Additionally, Mrs. Hu raises the affirmative defense of in pari delicto. This defense generally requires that the plaintiff be equally culpable in the transaction producing the defendant's liability. Because it is the civil liability provisions and not the criminal sections of the Blue Sky Law that generally promote compliance[5] we agree that the defense of in pari delicto should be carefully limited to those situations where the plaintiff is equally culpable. E.g., Miller v. California Roofing Co., 55 Cal. App. 2d 136, 130 P.2d 740 (1942).

Applying this stringent standard to the present case, each of the plaintiffs must be culpable of aiding in the disposition of at least some of the 26 notes negotiated by Stardust Lanes and have been an officer, director, or sales agent of Stardust Lanes. The trial court found that Yee and Young did not "aid or participate in any way" with the disposition of the notes and, therefore, were not in pari delicto with Mrs. Hu. We disagree with this conclusion. Among other things, the court found that both plaintiffs talked to other persons and explained that the notes were on sale and could be purchased from Mr. Kwock. The law for Young and Yee is the same as for Mrs. Hu. Any form of knowledgeable assistance in the disposition of unregistered securities is aid within the meaning of the act. Therefore, both Young and Yee did aid in the disposition of the securities.

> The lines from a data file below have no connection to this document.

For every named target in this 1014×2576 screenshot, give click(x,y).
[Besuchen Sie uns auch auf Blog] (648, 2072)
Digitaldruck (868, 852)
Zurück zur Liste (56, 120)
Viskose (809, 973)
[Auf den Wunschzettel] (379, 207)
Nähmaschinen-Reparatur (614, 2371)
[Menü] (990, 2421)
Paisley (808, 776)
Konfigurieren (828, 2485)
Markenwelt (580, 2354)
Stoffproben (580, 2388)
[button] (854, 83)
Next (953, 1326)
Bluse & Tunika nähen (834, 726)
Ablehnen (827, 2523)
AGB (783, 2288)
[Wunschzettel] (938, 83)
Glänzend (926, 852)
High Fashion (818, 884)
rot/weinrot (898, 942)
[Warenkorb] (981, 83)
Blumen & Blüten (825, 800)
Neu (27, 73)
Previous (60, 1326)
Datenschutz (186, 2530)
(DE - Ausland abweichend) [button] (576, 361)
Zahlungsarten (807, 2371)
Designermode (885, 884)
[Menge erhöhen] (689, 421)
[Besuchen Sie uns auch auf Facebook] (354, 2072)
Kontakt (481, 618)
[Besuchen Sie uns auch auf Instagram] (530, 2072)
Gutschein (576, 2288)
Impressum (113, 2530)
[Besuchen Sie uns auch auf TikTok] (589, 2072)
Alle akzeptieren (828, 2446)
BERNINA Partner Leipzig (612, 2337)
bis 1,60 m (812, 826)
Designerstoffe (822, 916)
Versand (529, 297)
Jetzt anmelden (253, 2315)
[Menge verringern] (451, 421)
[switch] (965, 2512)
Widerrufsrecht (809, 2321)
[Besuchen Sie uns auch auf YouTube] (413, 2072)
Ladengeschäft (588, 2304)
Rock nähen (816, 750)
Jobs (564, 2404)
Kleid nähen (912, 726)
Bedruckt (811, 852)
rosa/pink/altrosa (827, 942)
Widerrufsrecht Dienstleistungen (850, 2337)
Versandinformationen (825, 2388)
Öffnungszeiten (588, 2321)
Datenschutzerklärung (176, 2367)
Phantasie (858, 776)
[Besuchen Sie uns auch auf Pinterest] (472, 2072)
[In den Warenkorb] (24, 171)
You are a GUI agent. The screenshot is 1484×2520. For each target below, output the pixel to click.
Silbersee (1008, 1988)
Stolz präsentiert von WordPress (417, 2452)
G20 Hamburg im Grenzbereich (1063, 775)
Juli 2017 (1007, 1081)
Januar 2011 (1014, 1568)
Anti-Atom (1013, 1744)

Unanswered is whether Young and Yee were agents, for to be culpable and, hence, in pari delicto those who aid or participate must be an officer, director or agent of the seller.

Reversed and remanded for determination of plaintiff's agency status.

NOTES

[1] HRS § 485-8 provides that:

"It shall be unlawful for any person to sell or offer to sell any security except of a class exempt under section 485-4 or unless sold or offered in any transaction exempt under section 485-6 in the State unless the security has been registered * * * as hereinafter provided."

[2] HRS § 485-1(9) specifically includes a corporation within its broad definition of "person," and "sale" under § 485-1(10) (A) broadly covers every contract or disposition of a "security" for value.

[3] E.g., Nichols v. Yandre, 151 Fla. 87, 95, 9 So. 2d 157, 160 (1942).

[4] Fraudulent practices in connection with offer, purchases or sales are unlawful under HRS § 485-25.

[5] L. Loss & E. Cowett, Blue Sky Law, at 130 (1958); Note 16 Wayne L.Rev. 294 (1969) stresses the importance of private actions for the successful enforcement of Blue Sky laws, federal securities laws and antitrust laws and the proper role of in pari delicto. The author also discusses the difference between in pari delicto and the "unclean hands" defense. The latter needing only unconscionable conduct rather than equal culpability.